The pixman_blt() interface is misdesigned for two reasons: (1) the
strides are given in number-of-uint32_ts, which gratuitously limits
the types of images that can be processed, and (2) it can fail if it
doesn't like the input for some reason. 

At the same time, having the core primitives available on the client
side is useful in some cases, and the software implementation of them
can more easily be optimized with SIMD instructions in pixman.

Moving core rendering into pixman solves both issues at the same time.

But that said, I am not opposed to extending pixman_blt() to support
overlapping copies. That is certainly a simpler first step.

> I created a work-in-progress branch with 'pixman_blt' function (generic C
> implementation for now) extended to support overlapped source/destination
> case. A simple test program is also included:
> http://cgit.freedesktop.org/~siamashka/pixman/log/?h=overlapped-blt
> 
> Making use of the already existing SIMD optimized pixel copy functions should
> provide fast scrolling in all the directions except for from left to right.
> This special case will require a SIMD optimized backwards copy.
> 
> I wonder if it makes sense to drop delegates support for pixman_blt and make
> call chain shorter when introducing SIMD optimized copies? It seems to be a
> little bit overdesigned here.

How would you support SSE2 and MMX in the same binary then?

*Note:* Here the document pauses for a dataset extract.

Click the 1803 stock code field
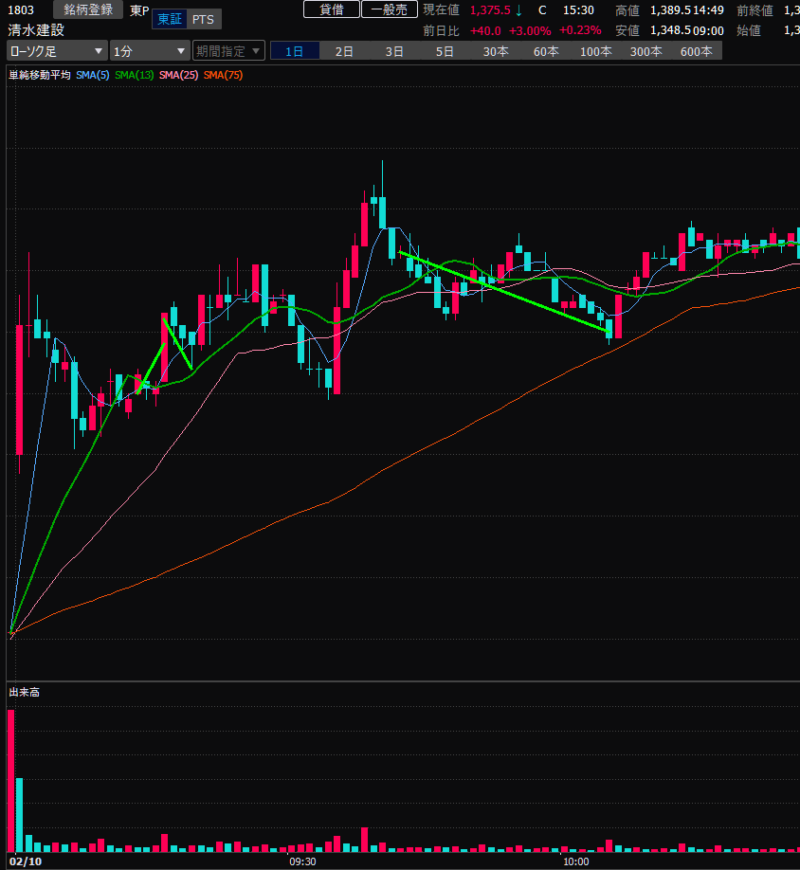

Also, I really don't see much potential for saving here. For a NEON
implementation of blt, the callchain would be:

   pixman_blt() ->  _pixman_implementation_blt() -> neon_blt()

and getting rid of delegates wouldn't really affect that at all. You
could get rid of the _pixman_implementation_blt() call by making it a
macro, but as I mentioned before, gcc turns it into a tail call that
reused the arguments on the stack, so the overhead really is minimal.